(Beginning of Available data)
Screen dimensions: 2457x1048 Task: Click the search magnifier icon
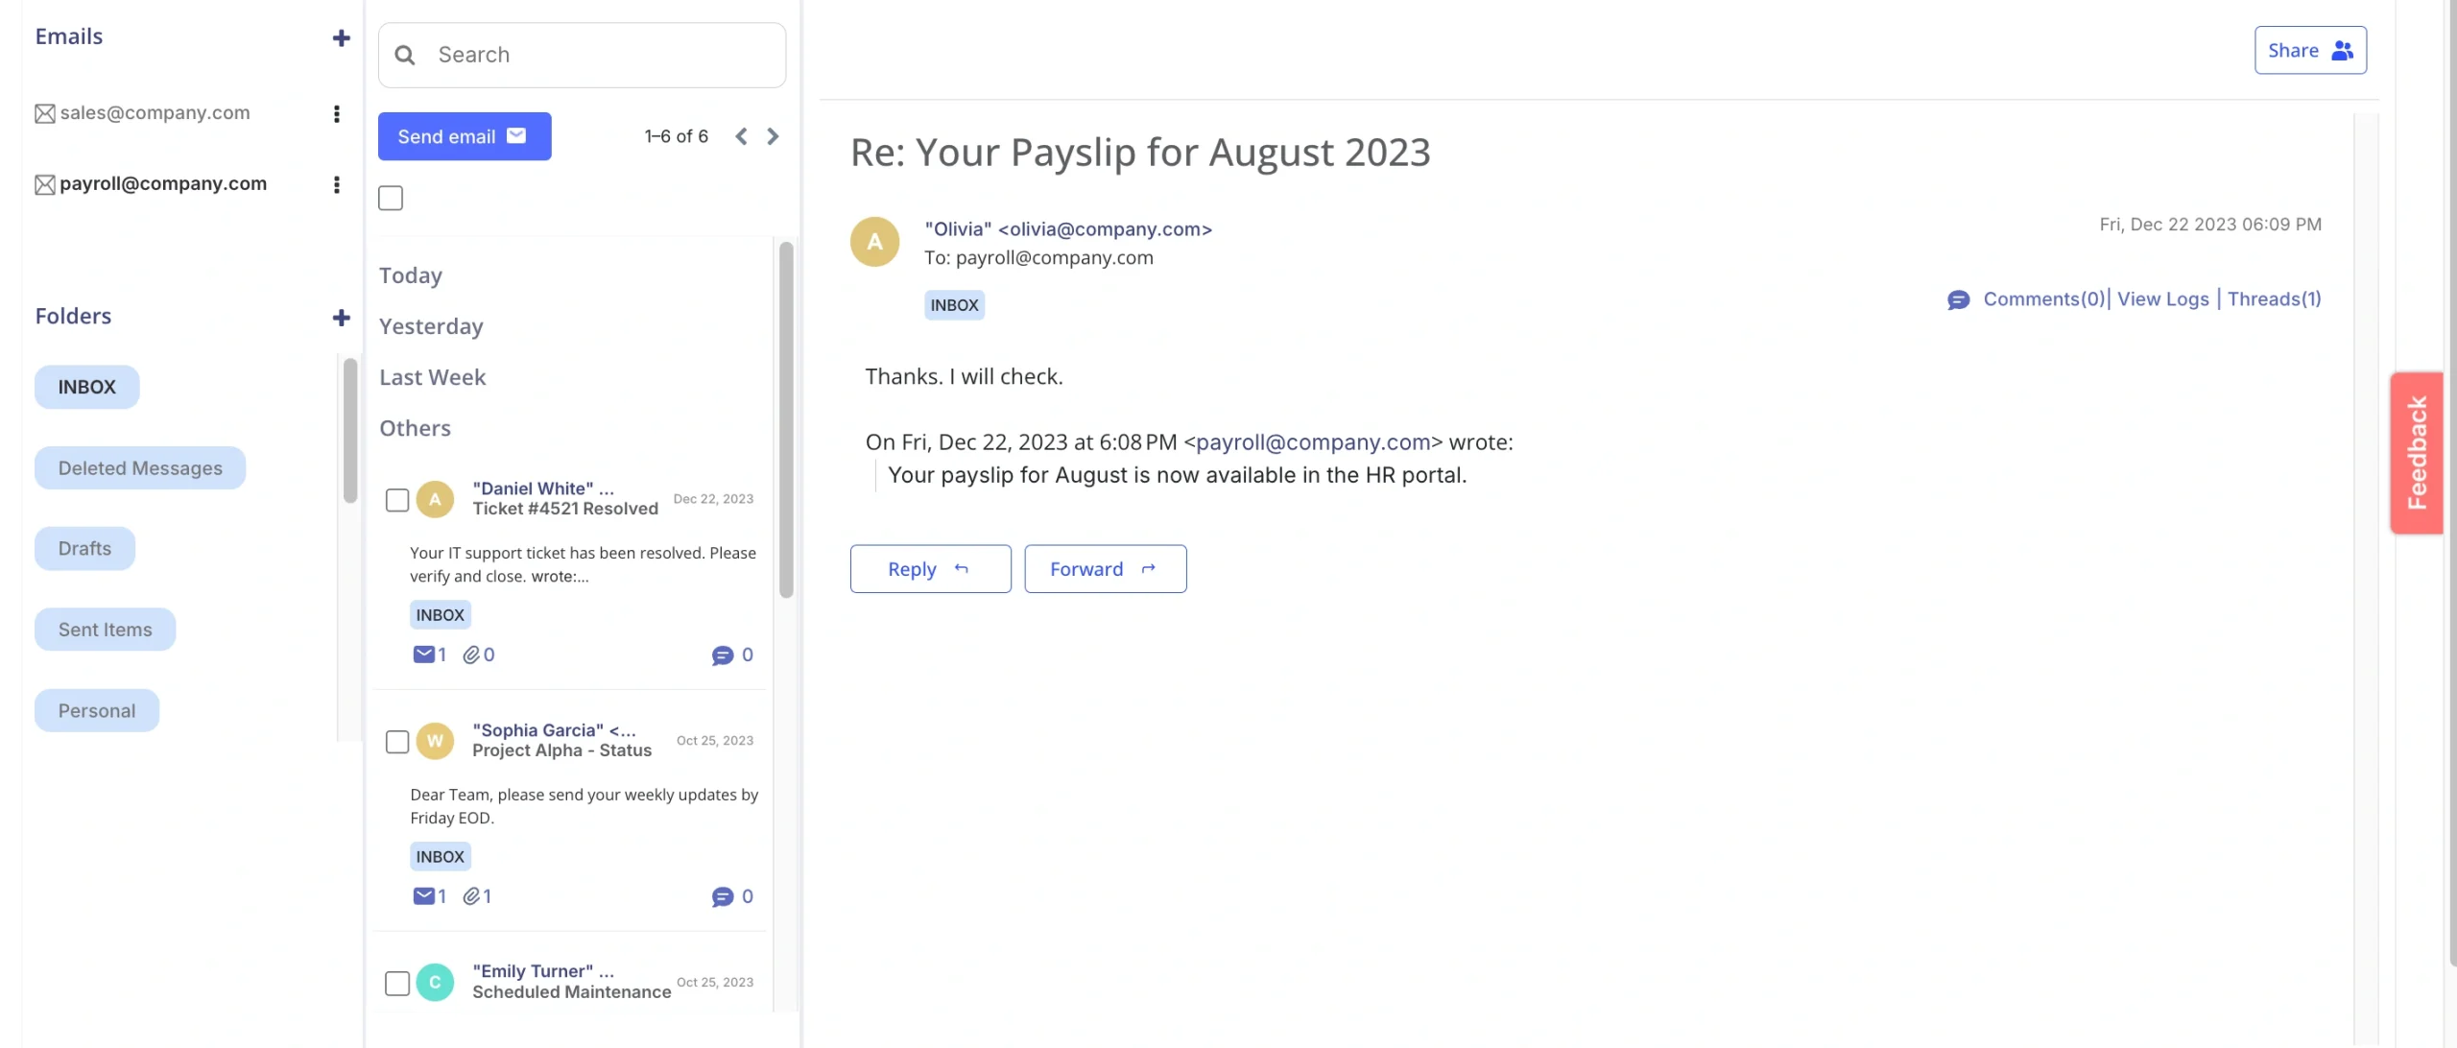point(405,55)
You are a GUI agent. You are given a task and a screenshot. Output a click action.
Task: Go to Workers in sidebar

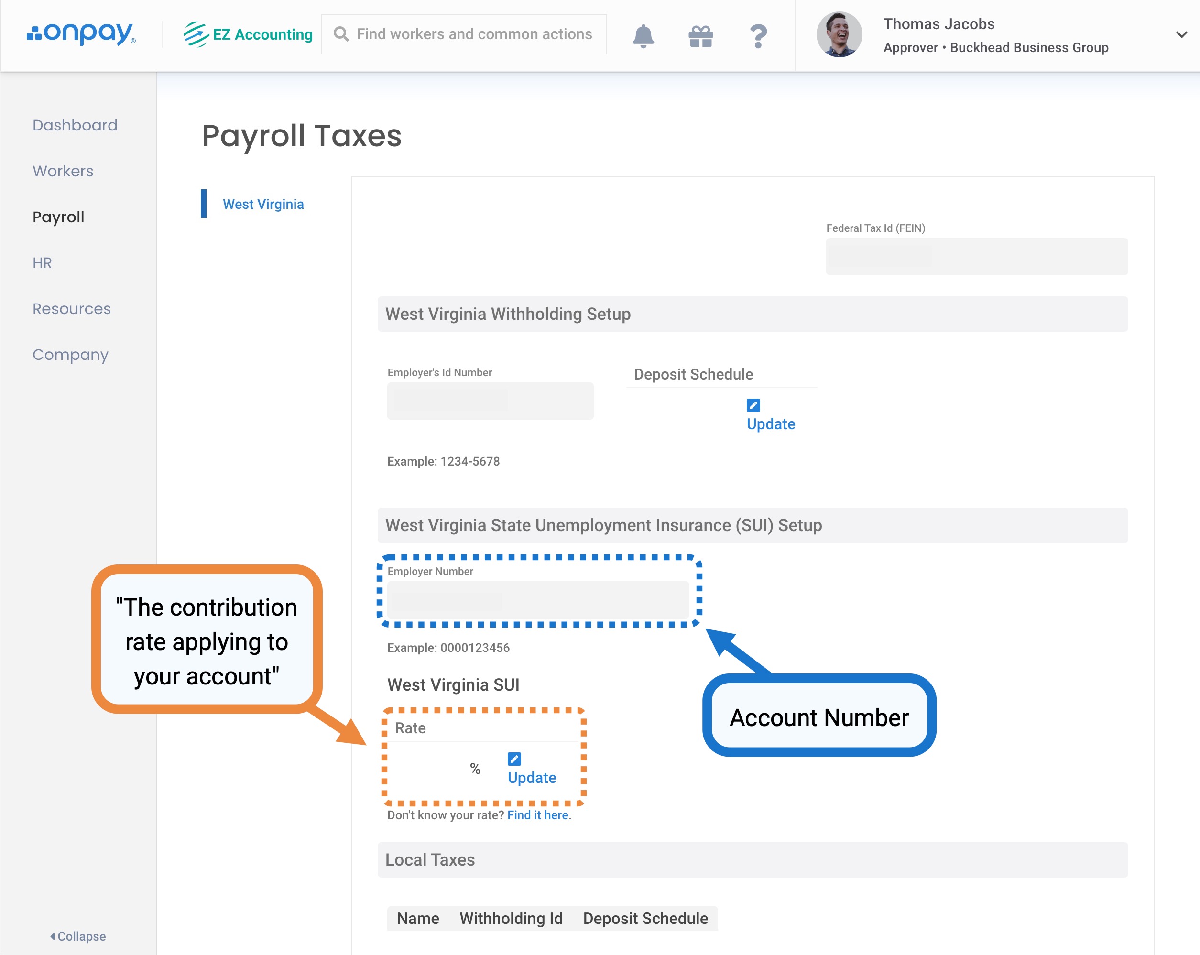pos(63,171)
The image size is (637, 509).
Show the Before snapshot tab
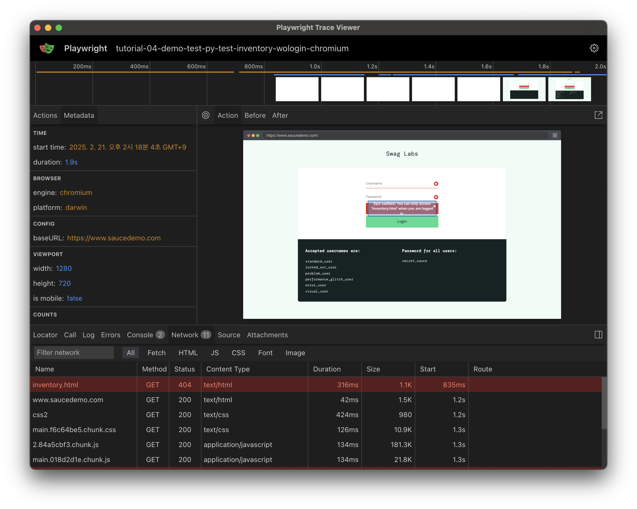click(255, 115)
(End of Available data)
Give the data again exactly as it stands, apart from the pictures.

Screen dimensions: 2457x1048 Task: Click the search magnifier icon
point(405,55)
You are a GUI agent. You are given a task and a screenshot. Output a click action.
Task: Go to Workers in sidebar

pos(63,171)
The image size is (637, 509).
Show the Before snapshot tab
click(255, 115)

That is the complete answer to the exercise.